As the next four years unfold, calling your elected representatives, volunteering and engaging in our system of government will be vital and will (excluding nuclear annihilation) make us stronger in the long run.

Unfortunately, it is my belief that Americans on the whole don’t want to be bothered. Though we’ve suffered and will continue to suffer through myriad social and economic challenges, we haven’t had a draft since the 1970s. If the Donald really pushes and jeopardizes American safety, however, the shit will hit the fan.

Speaking of the big D, I wonder how long before Americans start tuning out his personality? We need to watch what he does—not what he says, no matter how shocking.

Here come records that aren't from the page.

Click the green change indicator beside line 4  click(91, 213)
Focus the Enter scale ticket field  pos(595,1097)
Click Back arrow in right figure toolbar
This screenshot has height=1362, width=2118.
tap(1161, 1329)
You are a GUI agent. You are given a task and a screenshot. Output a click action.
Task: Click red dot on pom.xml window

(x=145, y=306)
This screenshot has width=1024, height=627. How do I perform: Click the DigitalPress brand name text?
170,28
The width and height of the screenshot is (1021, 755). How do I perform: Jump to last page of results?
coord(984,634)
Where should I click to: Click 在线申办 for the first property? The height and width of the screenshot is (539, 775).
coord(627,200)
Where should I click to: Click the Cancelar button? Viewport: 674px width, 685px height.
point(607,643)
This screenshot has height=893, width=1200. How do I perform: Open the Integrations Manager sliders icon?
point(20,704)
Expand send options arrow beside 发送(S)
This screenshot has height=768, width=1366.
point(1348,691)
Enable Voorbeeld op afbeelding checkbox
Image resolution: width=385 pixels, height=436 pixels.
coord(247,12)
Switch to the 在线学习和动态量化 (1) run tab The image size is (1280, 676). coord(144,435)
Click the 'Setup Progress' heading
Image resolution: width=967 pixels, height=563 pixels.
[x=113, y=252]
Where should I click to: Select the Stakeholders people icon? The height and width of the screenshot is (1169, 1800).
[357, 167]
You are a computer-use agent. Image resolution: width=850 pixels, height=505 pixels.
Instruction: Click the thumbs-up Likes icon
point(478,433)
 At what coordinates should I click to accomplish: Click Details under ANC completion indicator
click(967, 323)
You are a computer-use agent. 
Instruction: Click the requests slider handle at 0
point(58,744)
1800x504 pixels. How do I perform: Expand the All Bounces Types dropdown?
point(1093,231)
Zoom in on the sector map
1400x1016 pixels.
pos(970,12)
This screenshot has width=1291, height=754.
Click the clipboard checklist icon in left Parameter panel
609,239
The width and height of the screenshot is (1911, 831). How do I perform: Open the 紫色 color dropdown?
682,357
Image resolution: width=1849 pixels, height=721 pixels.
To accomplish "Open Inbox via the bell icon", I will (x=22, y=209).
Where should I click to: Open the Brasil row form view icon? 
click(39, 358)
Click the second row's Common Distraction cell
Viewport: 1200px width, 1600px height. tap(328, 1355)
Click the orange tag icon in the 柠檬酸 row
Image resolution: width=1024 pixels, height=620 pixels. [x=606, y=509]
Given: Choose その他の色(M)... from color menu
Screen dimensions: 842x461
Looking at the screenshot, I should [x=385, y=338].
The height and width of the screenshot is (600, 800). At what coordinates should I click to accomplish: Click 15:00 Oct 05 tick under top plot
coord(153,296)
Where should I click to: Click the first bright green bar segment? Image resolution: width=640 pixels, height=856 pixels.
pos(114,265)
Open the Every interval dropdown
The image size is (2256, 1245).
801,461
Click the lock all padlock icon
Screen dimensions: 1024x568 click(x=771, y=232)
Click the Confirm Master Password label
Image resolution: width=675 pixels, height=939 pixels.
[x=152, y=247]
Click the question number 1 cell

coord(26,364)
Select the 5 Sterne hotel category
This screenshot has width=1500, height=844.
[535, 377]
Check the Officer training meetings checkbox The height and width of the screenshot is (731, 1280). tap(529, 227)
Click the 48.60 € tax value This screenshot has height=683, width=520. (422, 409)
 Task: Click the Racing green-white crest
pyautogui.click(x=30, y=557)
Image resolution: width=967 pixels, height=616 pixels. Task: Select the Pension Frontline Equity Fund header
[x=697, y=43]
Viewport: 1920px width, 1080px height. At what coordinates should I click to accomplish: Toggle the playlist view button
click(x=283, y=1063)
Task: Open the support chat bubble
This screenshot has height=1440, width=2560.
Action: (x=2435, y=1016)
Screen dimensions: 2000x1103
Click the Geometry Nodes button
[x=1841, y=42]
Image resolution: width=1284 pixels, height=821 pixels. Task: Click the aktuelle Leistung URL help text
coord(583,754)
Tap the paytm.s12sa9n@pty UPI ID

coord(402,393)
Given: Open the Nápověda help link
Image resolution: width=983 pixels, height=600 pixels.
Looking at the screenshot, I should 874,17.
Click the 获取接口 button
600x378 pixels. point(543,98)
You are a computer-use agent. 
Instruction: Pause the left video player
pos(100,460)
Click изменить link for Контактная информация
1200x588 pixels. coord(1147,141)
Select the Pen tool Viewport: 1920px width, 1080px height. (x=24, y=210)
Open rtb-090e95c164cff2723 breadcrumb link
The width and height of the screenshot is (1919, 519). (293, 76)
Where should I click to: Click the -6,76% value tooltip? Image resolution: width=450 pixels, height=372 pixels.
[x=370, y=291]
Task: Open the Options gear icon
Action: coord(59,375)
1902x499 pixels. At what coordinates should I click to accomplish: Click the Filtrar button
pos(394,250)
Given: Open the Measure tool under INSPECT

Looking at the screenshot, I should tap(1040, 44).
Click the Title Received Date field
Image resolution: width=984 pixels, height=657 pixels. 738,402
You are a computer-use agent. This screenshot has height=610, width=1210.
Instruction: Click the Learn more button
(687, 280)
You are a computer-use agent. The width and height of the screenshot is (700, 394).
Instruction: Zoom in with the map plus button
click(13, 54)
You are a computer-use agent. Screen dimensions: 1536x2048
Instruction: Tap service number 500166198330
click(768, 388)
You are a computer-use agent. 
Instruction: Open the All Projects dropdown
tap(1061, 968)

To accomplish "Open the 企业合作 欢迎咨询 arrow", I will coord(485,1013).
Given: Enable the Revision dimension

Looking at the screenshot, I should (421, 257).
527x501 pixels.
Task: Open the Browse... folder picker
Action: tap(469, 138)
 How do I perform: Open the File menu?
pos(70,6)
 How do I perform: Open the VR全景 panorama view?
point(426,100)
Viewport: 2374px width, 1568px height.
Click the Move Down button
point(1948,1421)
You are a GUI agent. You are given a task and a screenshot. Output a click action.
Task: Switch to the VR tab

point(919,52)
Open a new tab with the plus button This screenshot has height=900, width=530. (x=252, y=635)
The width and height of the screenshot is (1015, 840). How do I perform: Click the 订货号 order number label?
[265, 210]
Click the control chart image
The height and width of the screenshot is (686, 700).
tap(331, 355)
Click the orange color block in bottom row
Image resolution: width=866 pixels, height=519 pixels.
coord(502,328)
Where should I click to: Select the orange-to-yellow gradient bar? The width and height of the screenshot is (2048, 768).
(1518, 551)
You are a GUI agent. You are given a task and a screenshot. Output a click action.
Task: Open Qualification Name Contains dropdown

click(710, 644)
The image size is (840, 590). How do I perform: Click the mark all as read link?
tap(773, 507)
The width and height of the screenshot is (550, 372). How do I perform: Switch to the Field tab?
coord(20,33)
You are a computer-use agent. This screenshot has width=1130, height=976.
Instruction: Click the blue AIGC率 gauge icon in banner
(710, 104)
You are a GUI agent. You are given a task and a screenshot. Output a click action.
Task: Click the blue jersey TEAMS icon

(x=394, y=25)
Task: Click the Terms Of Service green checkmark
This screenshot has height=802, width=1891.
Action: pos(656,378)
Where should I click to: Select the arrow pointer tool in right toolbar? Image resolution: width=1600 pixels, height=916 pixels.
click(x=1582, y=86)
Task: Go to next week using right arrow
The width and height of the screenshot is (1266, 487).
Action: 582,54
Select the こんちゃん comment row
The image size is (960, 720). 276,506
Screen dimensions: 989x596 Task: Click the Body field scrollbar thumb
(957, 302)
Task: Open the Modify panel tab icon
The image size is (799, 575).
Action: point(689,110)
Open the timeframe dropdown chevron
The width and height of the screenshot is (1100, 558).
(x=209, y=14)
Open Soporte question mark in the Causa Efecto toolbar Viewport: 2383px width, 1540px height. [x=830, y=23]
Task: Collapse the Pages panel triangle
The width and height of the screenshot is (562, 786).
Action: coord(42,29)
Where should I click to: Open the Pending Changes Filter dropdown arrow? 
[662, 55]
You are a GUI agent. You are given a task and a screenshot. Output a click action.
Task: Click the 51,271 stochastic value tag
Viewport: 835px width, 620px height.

Not only do Americans not want their safety threatened, they also don’t have the attention span to focus on anyone for four years. There’s no such thing as being consistently outrageous, I don’t care who you are, Donald Trump included.

To my politico friends: I would love someone to weigh in on what happens when a president tweets whatever the fuck he wants whenever he wants. Our system of government is only effective to the degree that it works. When the president says whatever, whenever and politicians have to react, then what? Even the past GOP administrations were led by statesmen experienced enough to not run their mouths and start conflict before they even took office.

Finally, on a related note, even though I’m not taking my own advice, a social media diet is in order. Especially before bed.

I also don’t recommend watching A Boy and His Dog at any point in the next four years, no matter who recommends it to you.